Pseudopeucedanum

Scientific classification
- Kingdom: Plantae
- Clade: Tracheophytes
- Clade: Angiosperms
- Clade: Eudicots
- Clade: Asterids
- Order: Apiales
- Family: Apiaceae
- Subfamily: Apioideae
- Tribe: Selineae
- Genus: Pseudopeucedanum C.K.Liu & X.J.He
- Species: P. ledebourielloides
- Binomial name: Pseudopeucedanum ledebourielloides (K.T.Fu) C.K.Liu & X.J.He
- Synonyms: Peucedanum ledebourielloides K.T.Fu

= Pseudopeucedanum =

- Genus: Pseudopeucedanum
- Species: ledebourielloides
- Authority: (K.T.Fu) C.K.Liu & X.J.He
- Synonyms: Peucedanum ledebourielloides K.T.Fu
- Parent authority: C.K.Liu & X.J.He

Genus of flowering plants

Pseudopeucedanum is a genus of flowering plants in the family Apiaceae. It includes a single species, Pseudopeucedanum ledebourielloides, a perennial herb native to southeastern Shaanxi and western Henan provinces in central China. It has a solitary stem which grows 40–90 cm tall from a cluster of basal leaves, with white flowers forming an umbel. It flowers from August to September and fruits from October to November. It grows in rock crevices or sandy areas in mountain valleys from 400 to 1000 meters elevation.

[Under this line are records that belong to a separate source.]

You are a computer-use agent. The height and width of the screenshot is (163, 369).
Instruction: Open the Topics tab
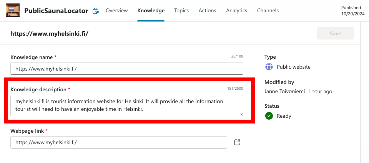pos(181,11)
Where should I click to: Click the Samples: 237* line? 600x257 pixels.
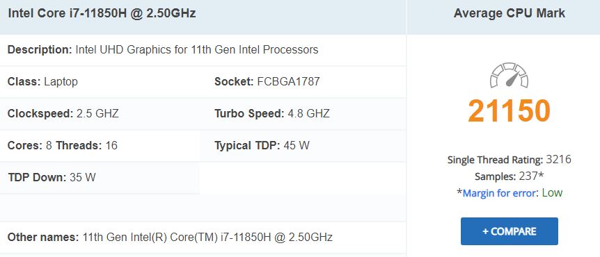pos(509,176)
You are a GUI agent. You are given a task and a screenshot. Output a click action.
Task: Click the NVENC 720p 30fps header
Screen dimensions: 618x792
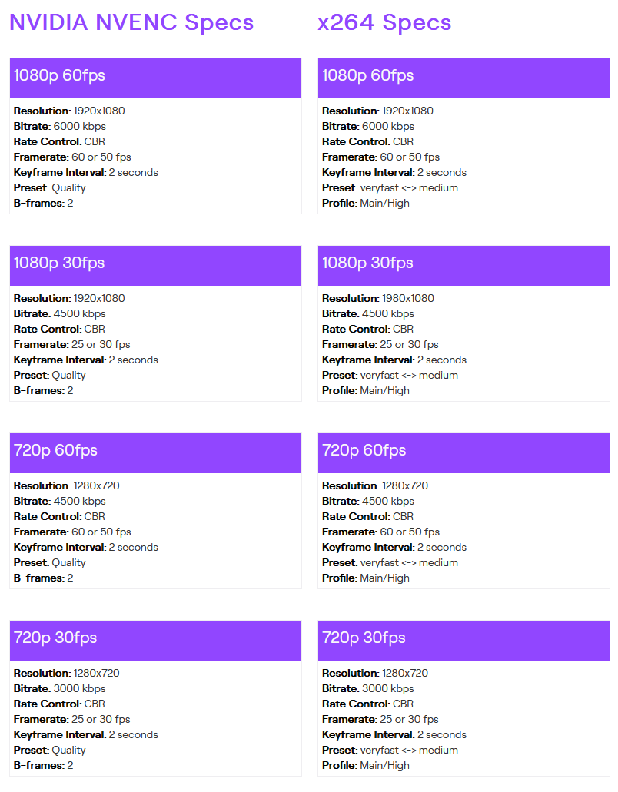click(155, 638)
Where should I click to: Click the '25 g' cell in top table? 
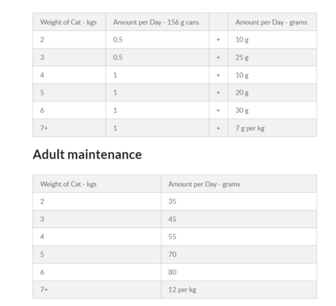tap(272, 57)
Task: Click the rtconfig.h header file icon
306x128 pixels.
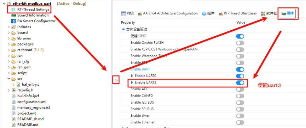Action: point(13,90)
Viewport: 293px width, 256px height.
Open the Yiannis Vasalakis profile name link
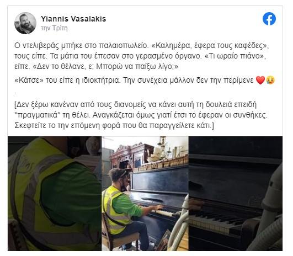(73, 19)
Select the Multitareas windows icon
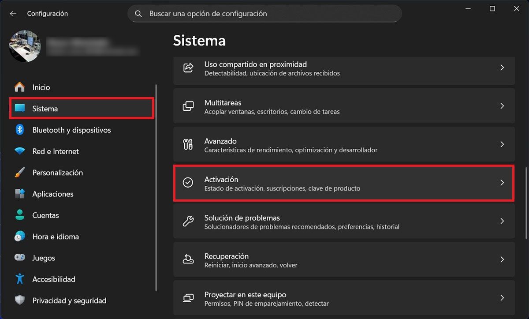The image size is (529, 319). 188,106
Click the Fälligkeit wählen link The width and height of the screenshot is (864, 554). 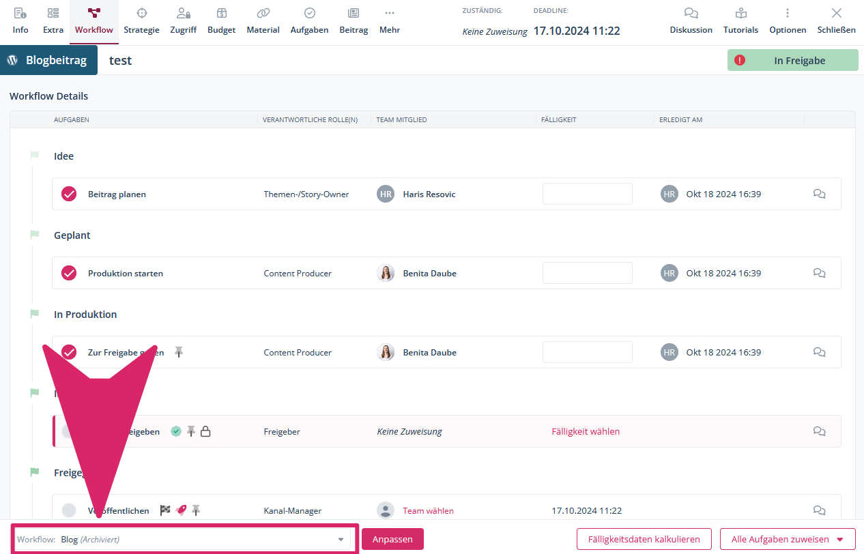(x=586, y=432)
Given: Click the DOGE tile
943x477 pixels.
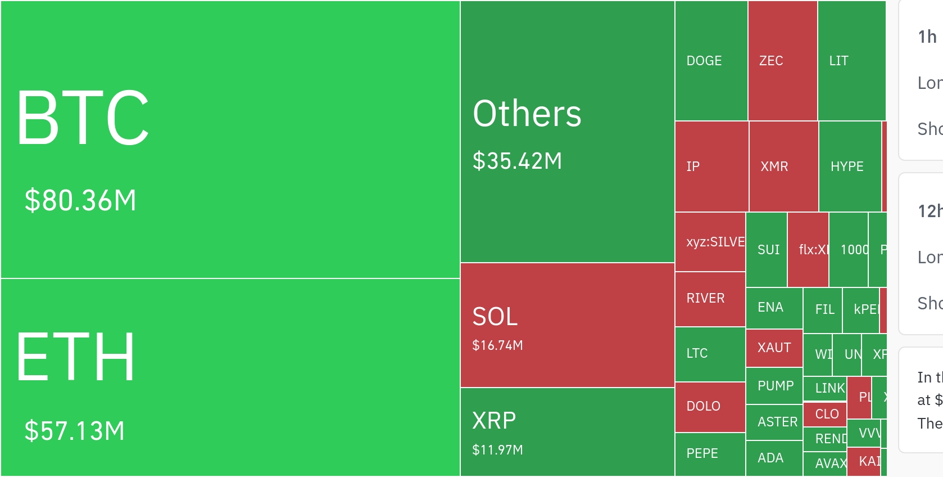Looking at the screenshot, I should point(711,61).
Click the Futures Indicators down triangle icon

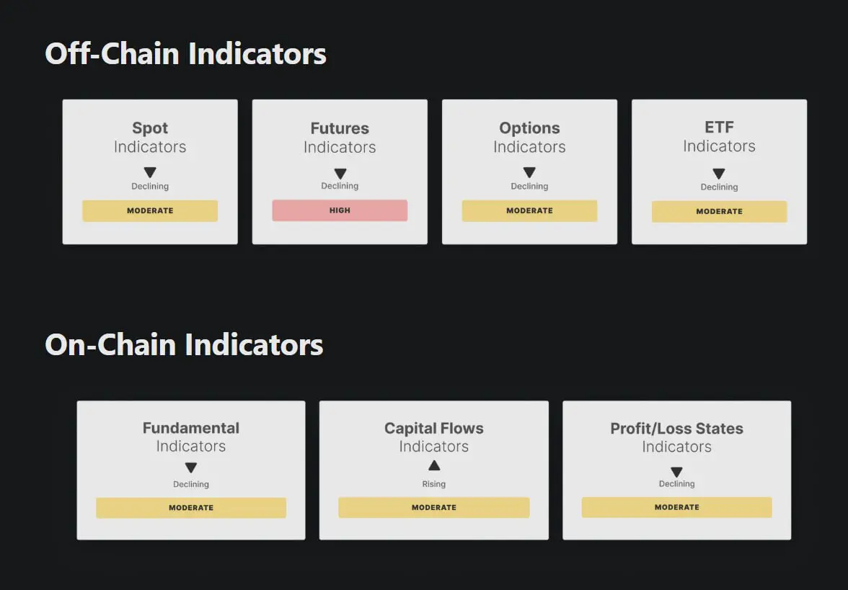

It is regionally important as medicinal plant, and has long been used as a substitute for the traditional Chinese herbal medicine fángfēng (Saposhnikovia divaricata).

The species was first described as Peucedanum ledebourielloides by Kun Tsun Fu in 1981. A phylogenetic and morphological study published in 2023 concluded that the species was distinct from the other species in Peucedanum, and placed the species in the newly described monotypic taxon Pseudopeucedanum.